National security policy in the Trump presidency is off to a wild start.
The President continues to be irascible towards allies, imperturbable toward Russia, and acting with reckless disregard for consequences.
Former National Security Council director Jonathan Stevenson poses the question of whether these early days of the Trump Administration reveal ineptitude or a radical reorientation of American policies, and settles for concluding both are true.
Tom Nichols issued a salutatory corrective to this breathless criticism: hyping the threat of Donald Trump's decisions during the transition as unprecedented is in many instances inaccurate, serves to consolidate his supporters, and will desensitise voters to genuine dangers.
To take the example of the memorandum on the National Security Council, which has been widely reported as "demoting" the chairman of the Joint Chiefs of Staff and lead intelligence representative (which has changed in the interim with creation of the Director of National Intelligence).
Yet the language is identical to that in President George W. Bush's 2001 executive order on the same subject. Suggesting a grievous civil-military peril of the president isolated from the input of military and intelligence professionals has served to obscure the more important issue of formally including a political counsellor - namely, Stephen Bannon - in national security decision-making.
But there, too, Stevenson and others wrongly treat Bannon's inclusion in the Principals' Committee as without precursor, when former President Barack Obama had earlier blurred the line between political and national security issues by allowing his political advisor into the meetings. Arguing technicalities like whether David Axelrod had a formal vote is hardly a man-the-ramparts distinction.
A reasonable case could be made that politicos have a valuable role to play in ensuring domestic support for national security decisions, or that deconflicting, sequencing, and prioritising the president's efforts is legitimately a political counsellor's job.

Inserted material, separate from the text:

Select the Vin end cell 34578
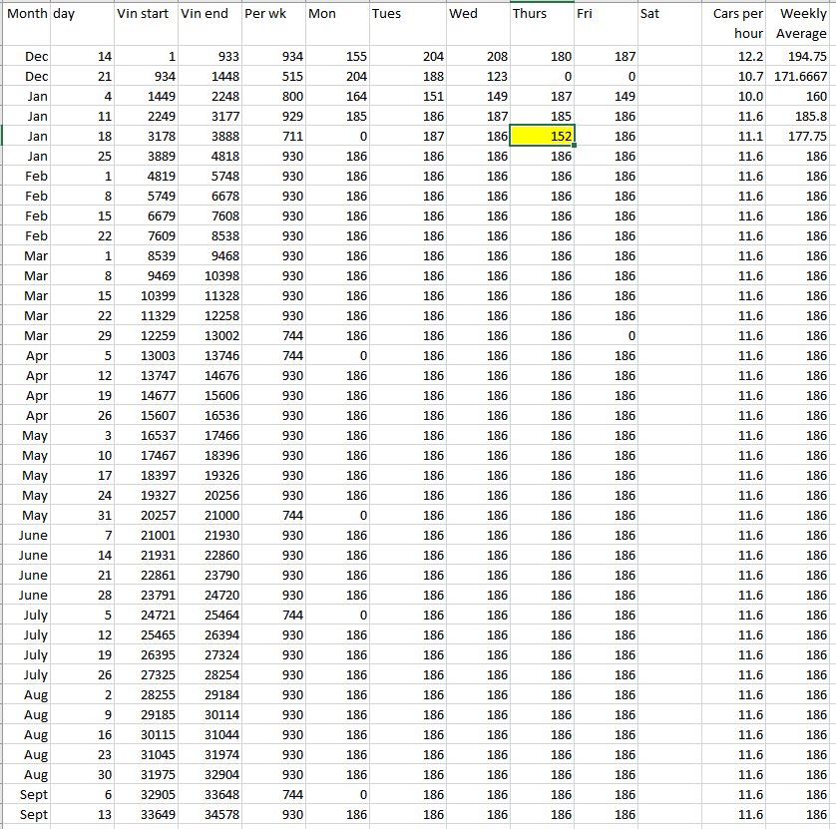 click(x=207, y=815)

Neither Obama nor Trump have tried to make that case, and politicising national security decisions leaves them more vulnerable to being criticised by the opposition party or overturned by successive administrations. But it is completely defensible for the president to organise the national security process largely to his liking.
Moreover, it is pointless (and probably a violation of the separation of powers) for Congress to attempt to legislate practices that don't suit the president's needs.
Will Wechsler from the Centre for American Progress and I conducted a study of NSC best practices, in which we interviewed leading policymakers from both parties, and the main finding was that formal inter-agency processes are meaningless unless they match the managerial practices of the president.
When they do not, as in the Obama Administration's initial aspiration to run a Scowcroft-type inter-agency process, informal practices develop to better provide the president information, preserve private deliberation with trusted advisers, and conduct diplomacy.
As Madeleine Albright told us about the Obama NSC, "it is working the way the president wants it to," meaning that Obama himself organised the process to marginalise the views of the military, diplomatic, and intelligence professionals and pursue his national security policies in the company of Tom Donilon, David Axelrod, Denis McDonough, and Ben Rhodes.
Finding ways to match this president's management will be no small feat. But there is good reason to believe that as Cabinet departments are staffed up and execution of policies begins, power will shift away from the White House.
The start of most presidential administrations is chaotic because jobs are not yet filled and everybody's newly working together.
This transition is more chaotic than most because:
a) the Trump team was unprepared,
b) many experienced conservative policymakers declined to support the candidate, and
c) this president's management style is less structured than most.
But he appointed mostly qualified people to the Cabinet, many of whom are known to disagree with some of his more virulent prescriptions.
Vice-President Mike Pence is headed to Europe with reassuring words, Secretary of State Rex Tillerson was only just confirmed (but gave a solid opening performance in reassuring his department), and Secretary of Defence James Mattis has been a model diplomat.
Showing he understands the importance of symbols for countries reliant on American partnership, Mattis' first phone call was to the Canadian Defence Minister, the second to his Mexican counterpart, and third to the Nato Secretary-General.
He took his first overseas trip on his second week in office, to bolster Asian allies that had been badly shaken by candidate Trump's campaign rhetoric. And he threatened America's adversaries (saying North Korea would face withering retaliation for any attack on South Korea) and reassured friends (publicly committing that the US would aid Japan in any conflict over disputed territory).
The president may yet rebuke his Cabinet for pursuing polices at odds with his proclivities, but it looks more as though Trump's wilder tendencies and reckless loyalists in the White House are being reined in as processes of national security decision making are found by the most recent band of amateurs in whom the American voters have reposed their trust.
- Foreign Policy
- Kori Schake is a fellow at the Hoover Institution.